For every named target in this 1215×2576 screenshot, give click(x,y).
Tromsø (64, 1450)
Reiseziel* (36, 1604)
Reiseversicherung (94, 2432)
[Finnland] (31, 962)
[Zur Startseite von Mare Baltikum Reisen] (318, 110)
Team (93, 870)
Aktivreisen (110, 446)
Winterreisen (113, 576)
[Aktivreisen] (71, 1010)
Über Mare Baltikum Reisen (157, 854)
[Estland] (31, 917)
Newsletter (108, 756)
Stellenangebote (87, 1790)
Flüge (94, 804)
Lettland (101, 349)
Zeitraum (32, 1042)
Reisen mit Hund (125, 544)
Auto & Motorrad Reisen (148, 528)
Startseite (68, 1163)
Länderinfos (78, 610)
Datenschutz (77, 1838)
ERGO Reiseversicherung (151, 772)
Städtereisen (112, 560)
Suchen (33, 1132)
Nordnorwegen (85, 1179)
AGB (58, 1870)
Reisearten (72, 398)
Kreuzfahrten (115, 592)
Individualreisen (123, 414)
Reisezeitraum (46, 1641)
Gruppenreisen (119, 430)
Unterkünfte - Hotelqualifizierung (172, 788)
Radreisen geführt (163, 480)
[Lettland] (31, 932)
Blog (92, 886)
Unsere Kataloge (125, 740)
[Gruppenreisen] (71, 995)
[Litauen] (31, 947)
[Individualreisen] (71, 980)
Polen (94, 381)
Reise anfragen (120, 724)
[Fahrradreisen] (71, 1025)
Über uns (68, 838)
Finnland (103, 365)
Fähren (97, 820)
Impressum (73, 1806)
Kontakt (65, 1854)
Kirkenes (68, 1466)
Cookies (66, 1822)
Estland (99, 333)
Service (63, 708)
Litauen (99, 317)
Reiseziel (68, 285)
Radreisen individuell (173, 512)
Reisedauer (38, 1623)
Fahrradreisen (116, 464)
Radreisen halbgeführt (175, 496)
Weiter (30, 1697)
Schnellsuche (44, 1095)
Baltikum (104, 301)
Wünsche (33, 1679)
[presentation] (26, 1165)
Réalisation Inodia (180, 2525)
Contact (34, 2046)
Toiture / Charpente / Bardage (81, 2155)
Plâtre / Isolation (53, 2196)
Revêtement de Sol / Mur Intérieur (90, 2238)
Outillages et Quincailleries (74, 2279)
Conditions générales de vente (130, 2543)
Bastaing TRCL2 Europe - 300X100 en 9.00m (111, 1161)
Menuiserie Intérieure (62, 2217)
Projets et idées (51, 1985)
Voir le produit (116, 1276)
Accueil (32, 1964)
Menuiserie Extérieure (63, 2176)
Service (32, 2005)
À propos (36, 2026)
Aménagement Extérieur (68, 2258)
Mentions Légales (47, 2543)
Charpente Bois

# # # # # # #

EXERCISE DETAILS — Retype, in the same exact form, the lines of the material above from the line holding "Datenschutz (77, 1838)" through the line holding "Reise anfragen (120, 724)".

RESPONSE AREA —
Datenschutz (77, 1838)
ERGO Reiseversicherung (151, 772)
Städtereisen (112, 560)
Suchen (33, 1132)
Nordnorwegen (85, 1179)
AGB (58, 1870)
Reisearten (72, 398)
Kreuzfahrten (115, 592)
Individualreisen (123, 414)
Reisezeitraum (46, 1641)
Gruppenreisen (119, 430)
Unterkünfte - Hotelqualifizierung (172, 788)
Radreisen geführt (163, 480)
[Lettland] (31, 932)
Blog (92, 886)
Unsere Kataloge (125, 740)
[Gruppenreisen] (71, 995)
[Litauen] (31, 947)
[Individualreisen] (71, 980)
Polen (94, 381)
Reise anfragen (120, 724)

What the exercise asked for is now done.